20041015日 水俣病関西訴訟で最高裁勝訴。昭和52年判断条件を間接的に否定。

2009年7月15日 「水俣病被害者の救済及び水俣病問題の解決に関する特別措置法」(水俣病特措法)成立(反対は共産党、社民党)。チッソ分社化、未認定患者の一部を認定せずに救済対象とする2回目の政治決着

2009年9月 民医連ほか水俣病大検診

2012年2月27日 水俣病熊本訴訟(地裁では敗訴)で福岡高裁逆転勝訴。昭和52年判断条件を否定。

2012年4月8日、環境副大臣が被害者掘り起こし検診について「申請を締め切った後は、慎んでもらいたい。他の団体にも迷惑」と発言。後に謝罪。

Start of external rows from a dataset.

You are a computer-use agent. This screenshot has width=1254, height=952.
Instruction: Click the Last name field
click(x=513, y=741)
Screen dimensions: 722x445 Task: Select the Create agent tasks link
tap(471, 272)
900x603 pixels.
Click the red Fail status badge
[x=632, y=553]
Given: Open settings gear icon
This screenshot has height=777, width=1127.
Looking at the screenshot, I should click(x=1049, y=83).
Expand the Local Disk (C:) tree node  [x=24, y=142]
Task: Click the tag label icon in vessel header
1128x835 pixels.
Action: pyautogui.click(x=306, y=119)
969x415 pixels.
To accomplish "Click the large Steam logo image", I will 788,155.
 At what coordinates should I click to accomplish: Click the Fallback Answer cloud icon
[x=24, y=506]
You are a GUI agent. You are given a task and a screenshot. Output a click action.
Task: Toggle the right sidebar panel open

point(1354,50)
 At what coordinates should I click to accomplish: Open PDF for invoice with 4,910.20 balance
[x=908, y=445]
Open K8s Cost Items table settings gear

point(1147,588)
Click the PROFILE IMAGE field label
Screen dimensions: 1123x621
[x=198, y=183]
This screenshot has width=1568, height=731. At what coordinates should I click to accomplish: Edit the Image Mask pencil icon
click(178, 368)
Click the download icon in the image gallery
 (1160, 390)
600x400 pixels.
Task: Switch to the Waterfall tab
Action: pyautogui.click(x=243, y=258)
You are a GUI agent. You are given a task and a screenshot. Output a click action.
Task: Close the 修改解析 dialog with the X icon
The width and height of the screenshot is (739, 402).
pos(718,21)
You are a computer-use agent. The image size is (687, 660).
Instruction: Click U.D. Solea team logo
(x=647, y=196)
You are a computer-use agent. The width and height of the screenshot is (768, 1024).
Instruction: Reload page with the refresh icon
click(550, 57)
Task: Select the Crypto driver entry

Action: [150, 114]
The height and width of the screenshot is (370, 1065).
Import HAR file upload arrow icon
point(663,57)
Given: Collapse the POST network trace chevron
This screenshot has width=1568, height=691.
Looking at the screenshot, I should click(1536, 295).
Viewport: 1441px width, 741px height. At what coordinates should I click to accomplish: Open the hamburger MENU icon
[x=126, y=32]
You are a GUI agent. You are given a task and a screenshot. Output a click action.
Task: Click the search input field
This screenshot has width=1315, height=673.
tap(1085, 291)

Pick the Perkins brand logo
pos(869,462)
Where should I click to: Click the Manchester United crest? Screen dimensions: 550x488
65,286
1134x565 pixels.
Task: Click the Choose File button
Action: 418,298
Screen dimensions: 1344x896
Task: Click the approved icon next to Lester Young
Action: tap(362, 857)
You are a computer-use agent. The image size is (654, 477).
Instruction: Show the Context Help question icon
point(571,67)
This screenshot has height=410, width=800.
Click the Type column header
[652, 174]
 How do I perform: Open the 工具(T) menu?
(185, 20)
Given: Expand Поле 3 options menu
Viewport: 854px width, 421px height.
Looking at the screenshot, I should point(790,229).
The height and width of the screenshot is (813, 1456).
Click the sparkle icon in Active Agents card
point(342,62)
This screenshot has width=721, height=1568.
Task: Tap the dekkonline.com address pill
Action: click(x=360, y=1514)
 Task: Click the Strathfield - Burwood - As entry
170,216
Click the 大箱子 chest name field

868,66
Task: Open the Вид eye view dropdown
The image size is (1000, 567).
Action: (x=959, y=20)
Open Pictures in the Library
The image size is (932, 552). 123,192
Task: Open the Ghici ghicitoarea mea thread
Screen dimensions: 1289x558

2012年4月12日 水俣病大阪訴訟(地裁では勝訴)で大阪高裁逆転敗訴。昭和52年判断条件を肯定。

2012年6月 民医連ほか水俣病大検診の予定

2012年7月31日 特措法申請を打ち切り強行。不知火患者会は「歴史的暴挙」と抗議。

 

2.カネミ油症

カネミ油症は水俣病と同様に化学性食中毒であり、PCBとPCDF(ダイオキシン)の複合汚染である。主因はPCDFである。診定基準(認定基準)は1968年の制定以来、微修正はあるが、「皮膚症状偏重」の基調は変わらず、油症が「全身病」である実態が反映されていない(NHK2005、カネミ油症被害者支援センター編2006、原田2010)。2004年基準改訂以降も、PCDF濃度が低い(30pg/g未満)と棄却される。しかし、1968年以来約40年を経過し、血中濃度に大きな個人差が出るのは当然である。認定患者で「基準」を下回る人もいる。カネミ油症事件では14000人以上」(最終的に保健所が集計した被害届者は14,320 人。カネミ油症被害者支援センターご教示)が被害を届け出たが、患者として認定されたのは約2000人(2011331日現在で1955名)にすぎない。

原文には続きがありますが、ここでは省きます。